As we enter the latter half of 2022, I cannot help but reflect on the diverse quality of horror representation we’ve had this year. We’ve certainly had the good in the cosmic-glazed western Nope and in Cronenberg’s body-horror restoration in Crimes of the Future. We’ve also had plenty of bad representation in the form of the sequel-baited return to Scream and the flat-out forgettable Spiderhead. So as we progress through the spooky month of October, it is only natural to ponder the eerie and hair-raising features out in theaters at the moment. Amongst the barrage of content out, there is a movie that champions its scares and wears its unapologetic silliness on its sleeve; it's a little face-melter called Smile.

When esteemed doctor Rose Cutter (Sosie Bacon) finds herself in the midst of a patient's psychotic breakdown-turned-brutal suicide, she soon begins experiencing her own strange and upsetting phenomenons, hinting that a much darker force is at play.

I’ll be honest right up front: Smile lacks major originality or even a sliver of nuance, coming off as, for a lengthy branch of its runtime, an updated 2022 cover of Ringu (1998). The Japanese horror classic's characters are consumed by fear by the premonition and anticipation of their demise – a ticking time bomb element reworked for spine-chilling effect. It’s an ideal horror device that quickly became a phenomenon in the genre.

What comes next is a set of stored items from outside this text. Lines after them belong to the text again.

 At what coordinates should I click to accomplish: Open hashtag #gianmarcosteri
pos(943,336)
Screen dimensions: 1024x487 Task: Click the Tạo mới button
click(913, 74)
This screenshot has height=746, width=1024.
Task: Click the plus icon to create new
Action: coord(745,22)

Smile uses miniscule detail thrust of plot and story progression, but instead of a cursed videotape that haunts our heroes, it’s the real-time spectatorship of suicide, a story progression that initially caught me off guard. However, that element begins to unravel somewhat when one contextualizes the grander scope of the film's meaning.

Our protagonist, a specialist in the field of mental health, progresses through a string of similar cases throughout the film, orbiting around the initial tragedy and watching as more people self-destruct. The devastation of these crises leads her own mental health to slip as more truth is learned and the violence is upped in intensity. To inject themes of mental illness and disguise them as the basis of scares within a relatively smaller budget psychological-paranormal paranoia drama? Such a design definitely reaches for a different horror angle.

Smile not only heavily borrows plot articulation from previous horror films, but it also (respectfully) tries its hand at replicating the same essence and sensibilities from other horror flicks in a visual sense. Although, as mentioned before, it sorely lacks originality, it is neat to see a newer genre filmmaker so clearly inspired by the styles of James Wan, Gore Verbinski, and even David Robert Mitchell to some extent. Director Parker Finn pursues an assortment of camera trickery to keep the storytelling in Smile alive.

The movie dances in trashy spectacle from its very cold open. One of the more unapologetically mean-spirited horrors from recent memory, impressing horror junkies with frights and gore alike within its opening ten minutes, the film has a precedent urge to up its scares with each new scene. There are plenty to be had within the under-two-hour runtime, titillating the audience's goosebumps every five minutes.

As the runtime progresses, Smile seems to find a mutual understanding of what audiences crave from a modern scare-a-ton. Smile’s scares are generous and regular, and although the plot somewhat loses the interest of itself in its hunt-and-find procedural tendencies, it never loses focus on what it truly needs to do: be creepy. Just ask the audience I watched this with – there was plenty of screaming, cheering and even at one point, an audience member threw their popcorn into the air! Are movies back?

Beyond its limitations – its lack of idiosyncrasies, plot motivation, and occasional pacing issues – Smile manages to hold its own in its own world of silly terror. It’s the latest new shiny toy in our goldfish memory mindset movie minds that’s surely going to make you jump once or twice, resulting in a perfectly effective October release. Did I mention that a dead cat is given as a birthday present? Absolute winner! Smile is a return to the sleek trash epic that modern horror is slowly morphing back into, and I guess I can say: “I’m all here for it!”